When it comes to small business IT security, most businesses are aware that their web site and related facing applications need to have some layer of protection on them. However, securing your small business network is just as important to ensuring the security of your small business information. Often times, networks are the systems that cyber criminals target the most because of the sensitive data that they give access to.
Small businesses often times don’t know the different things they can do to protect their network. As with anything, the keys to securing your SMB network are grounded in the expectation that you will know the vulnerabilities that are there, common mistakes that are made, and what you can do to protect your business.
Keys to Securing your SMB Network
Have Password Policies in Place
We cannot over-state the importance of enforcing password policies within your organization. Why is this? Passwords are easily the most commonly used computer security tool in the world today. And while the risks associated with weak passwords are relatively well-known, weak passwords are often the weakest link in a SMBs network. In relation to the security of your overall network, it is important to distinguish that just because your personal credentials are secure and complex, does not mean that your data is protected. What many fail to comprehend is that it only takes one weak password to allow an attacker to gain a foothold into the entire computer network.
According to the 2013 Verizon Data Breach Investigations Report, approximately 76 percent of attacks on corporate networks involved weak passwords, most of which were attained through malware, phishing attacks, or the theft of a password list. These compromised passwords show that not only is it important to have a password that protects your network, having it set outside the default security standards is the best way to keep your data secure.
Get a Firewall
The first step for any attacker who is attempting to breach your network is to find vulnerabilities by scanning for open ports, which are what connect your network to the Internet. A properly configured firewall acts as the first line of defense on your network by determining which ports should be open and which should be closed. This allows you do essentially control traffic within your network, as well as limit or grant access to the network itself.

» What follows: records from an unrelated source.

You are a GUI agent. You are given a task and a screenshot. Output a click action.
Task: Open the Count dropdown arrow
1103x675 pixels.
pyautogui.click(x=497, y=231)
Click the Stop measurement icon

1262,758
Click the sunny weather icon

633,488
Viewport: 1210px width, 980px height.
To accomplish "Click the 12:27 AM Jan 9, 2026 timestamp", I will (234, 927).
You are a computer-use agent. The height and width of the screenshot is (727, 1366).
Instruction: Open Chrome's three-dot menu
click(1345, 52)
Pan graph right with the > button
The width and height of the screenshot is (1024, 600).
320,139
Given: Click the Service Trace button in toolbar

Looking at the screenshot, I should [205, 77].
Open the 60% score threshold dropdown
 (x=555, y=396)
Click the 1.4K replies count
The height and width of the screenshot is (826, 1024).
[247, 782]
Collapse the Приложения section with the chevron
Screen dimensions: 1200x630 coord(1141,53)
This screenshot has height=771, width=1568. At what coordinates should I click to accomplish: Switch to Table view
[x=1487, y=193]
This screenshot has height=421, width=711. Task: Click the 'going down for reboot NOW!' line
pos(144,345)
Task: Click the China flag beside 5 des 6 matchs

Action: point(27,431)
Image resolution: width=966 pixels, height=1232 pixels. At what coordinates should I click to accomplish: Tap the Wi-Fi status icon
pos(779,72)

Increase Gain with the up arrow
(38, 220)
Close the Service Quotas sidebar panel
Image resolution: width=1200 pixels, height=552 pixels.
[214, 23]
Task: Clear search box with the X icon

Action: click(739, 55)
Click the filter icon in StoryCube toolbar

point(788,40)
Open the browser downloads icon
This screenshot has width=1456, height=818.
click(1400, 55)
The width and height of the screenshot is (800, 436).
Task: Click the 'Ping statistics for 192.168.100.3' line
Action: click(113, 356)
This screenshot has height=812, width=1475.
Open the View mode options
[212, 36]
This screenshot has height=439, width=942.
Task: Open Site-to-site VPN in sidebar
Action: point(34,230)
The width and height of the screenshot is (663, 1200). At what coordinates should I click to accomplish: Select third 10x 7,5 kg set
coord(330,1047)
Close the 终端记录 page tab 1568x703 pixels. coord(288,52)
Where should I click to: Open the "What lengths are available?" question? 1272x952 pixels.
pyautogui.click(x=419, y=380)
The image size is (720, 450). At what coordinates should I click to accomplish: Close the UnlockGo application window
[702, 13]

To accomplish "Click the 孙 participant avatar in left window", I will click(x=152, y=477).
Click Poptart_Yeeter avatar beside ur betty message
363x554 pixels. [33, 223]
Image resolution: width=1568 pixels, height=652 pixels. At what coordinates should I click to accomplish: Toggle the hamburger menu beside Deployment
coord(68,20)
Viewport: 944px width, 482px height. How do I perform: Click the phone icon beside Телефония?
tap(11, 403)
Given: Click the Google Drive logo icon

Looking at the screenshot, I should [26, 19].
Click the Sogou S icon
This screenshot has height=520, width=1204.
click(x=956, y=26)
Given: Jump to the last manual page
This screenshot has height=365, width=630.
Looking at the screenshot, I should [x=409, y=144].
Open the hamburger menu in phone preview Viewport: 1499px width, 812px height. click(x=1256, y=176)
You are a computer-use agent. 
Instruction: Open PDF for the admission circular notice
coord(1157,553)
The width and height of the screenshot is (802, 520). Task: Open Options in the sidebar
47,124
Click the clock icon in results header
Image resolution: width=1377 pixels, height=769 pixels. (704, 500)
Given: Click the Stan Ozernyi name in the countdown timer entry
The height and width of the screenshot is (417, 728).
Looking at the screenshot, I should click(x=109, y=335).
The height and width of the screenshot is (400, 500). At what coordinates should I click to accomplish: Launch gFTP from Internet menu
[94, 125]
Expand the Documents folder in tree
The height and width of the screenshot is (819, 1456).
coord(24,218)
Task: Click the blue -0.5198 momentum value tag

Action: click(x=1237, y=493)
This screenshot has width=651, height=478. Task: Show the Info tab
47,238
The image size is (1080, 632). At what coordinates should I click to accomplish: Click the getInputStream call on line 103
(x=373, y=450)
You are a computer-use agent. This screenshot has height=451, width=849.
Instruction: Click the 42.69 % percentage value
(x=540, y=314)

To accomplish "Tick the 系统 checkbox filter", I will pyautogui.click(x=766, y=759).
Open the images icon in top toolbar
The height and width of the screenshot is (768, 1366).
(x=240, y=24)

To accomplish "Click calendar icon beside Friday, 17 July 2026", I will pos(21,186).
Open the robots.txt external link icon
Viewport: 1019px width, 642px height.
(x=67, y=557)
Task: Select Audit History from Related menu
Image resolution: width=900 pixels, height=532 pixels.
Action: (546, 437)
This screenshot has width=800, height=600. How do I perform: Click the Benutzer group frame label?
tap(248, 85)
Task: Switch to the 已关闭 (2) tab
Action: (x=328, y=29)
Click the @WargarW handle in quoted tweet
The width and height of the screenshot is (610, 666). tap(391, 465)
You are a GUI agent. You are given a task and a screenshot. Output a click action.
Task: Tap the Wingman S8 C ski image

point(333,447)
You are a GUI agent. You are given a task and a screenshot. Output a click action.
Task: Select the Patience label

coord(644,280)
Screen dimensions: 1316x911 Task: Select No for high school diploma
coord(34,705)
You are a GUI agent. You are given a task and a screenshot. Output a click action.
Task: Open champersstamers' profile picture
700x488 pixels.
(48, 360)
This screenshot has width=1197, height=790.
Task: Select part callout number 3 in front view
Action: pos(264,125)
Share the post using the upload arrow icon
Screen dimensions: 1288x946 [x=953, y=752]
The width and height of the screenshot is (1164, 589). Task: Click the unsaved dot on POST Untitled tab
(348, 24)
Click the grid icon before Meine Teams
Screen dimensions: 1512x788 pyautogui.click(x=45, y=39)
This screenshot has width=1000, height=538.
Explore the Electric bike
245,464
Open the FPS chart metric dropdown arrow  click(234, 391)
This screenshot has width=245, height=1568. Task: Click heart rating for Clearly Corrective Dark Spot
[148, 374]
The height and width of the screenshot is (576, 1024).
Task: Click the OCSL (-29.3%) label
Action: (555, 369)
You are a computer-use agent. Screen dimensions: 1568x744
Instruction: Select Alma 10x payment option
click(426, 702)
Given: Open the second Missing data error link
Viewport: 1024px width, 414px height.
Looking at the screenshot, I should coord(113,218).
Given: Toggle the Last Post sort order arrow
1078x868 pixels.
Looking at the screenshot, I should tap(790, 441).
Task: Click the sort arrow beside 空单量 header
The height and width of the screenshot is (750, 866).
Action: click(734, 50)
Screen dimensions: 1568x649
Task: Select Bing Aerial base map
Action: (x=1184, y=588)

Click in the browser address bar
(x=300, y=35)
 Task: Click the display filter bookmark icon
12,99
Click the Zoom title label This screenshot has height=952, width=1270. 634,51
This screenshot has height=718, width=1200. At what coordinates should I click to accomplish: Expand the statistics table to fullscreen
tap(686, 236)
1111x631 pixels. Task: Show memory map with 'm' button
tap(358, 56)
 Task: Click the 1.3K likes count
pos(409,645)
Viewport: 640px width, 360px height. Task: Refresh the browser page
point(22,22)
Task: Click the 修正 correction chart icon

Keeping unwanted traffic, such as malware or computer worms, off of your network while allowing for traffic that is useful to business to successfully connect to your systems ensure that you can conduct business safely and efficiently. A great example of this would be a remote worker or an employee who is working at a client site. A properly configured firewall would allow this user to have access to the data that they need, such as a file server or messaging system, without compromising the security of the overall network. Sophos has a great model for SMBs in their UTM & Next-Gen Firewall
Secure your Wi-Fi
Securing the Wi-Fi will help you to protect yourself from several threats. Wi-Fi security is not a one step process. It requires many actions to be taken that all limit the ability for another user to access your Wi-Fi. For one, you should hide your SSID or turn off network broadcasting. This will limit the ability users who should not have access to your Wi-Fi to be able to locate it. While there are ways around it, it does require a higher level of dedication to get around the cloaked systems. Additionally, you should encrypt your network and make sure that you require a unique password to gain access.
Patch Your Systems
Failing to keep all the systems that are securing your network updated and patched is one of the most common vulnerabilities in small business network security. In fact, the 2015 HP Cyber Risk Report found that 44% of breaches in 2014 came from vulnerabilities that were two to four years old. Vendors release patches that fix these bugs all the time. In order to make sure that these do not allow for a cybercriminal to gain access to your network, all patches and updates must be installed. In fact, many government compliance regulations have this as a requirement in order to be in accordance with their restrictions.
Layer Your Security
Great security is like an onion. In theory, should an attacker get through one layer of your defenses, they should be looking at another. One of the best keys to securing your SMB network is to ensure that your security programs have multiple layers. The concept is simple enough, a single security solution may have flaws, and having another layer of protection makes it that much harder to be compromised. While some IT security professionals have a tendency to make layered IT security sound like something daunting, any effective security strategy should aim to have more than one layer of protection.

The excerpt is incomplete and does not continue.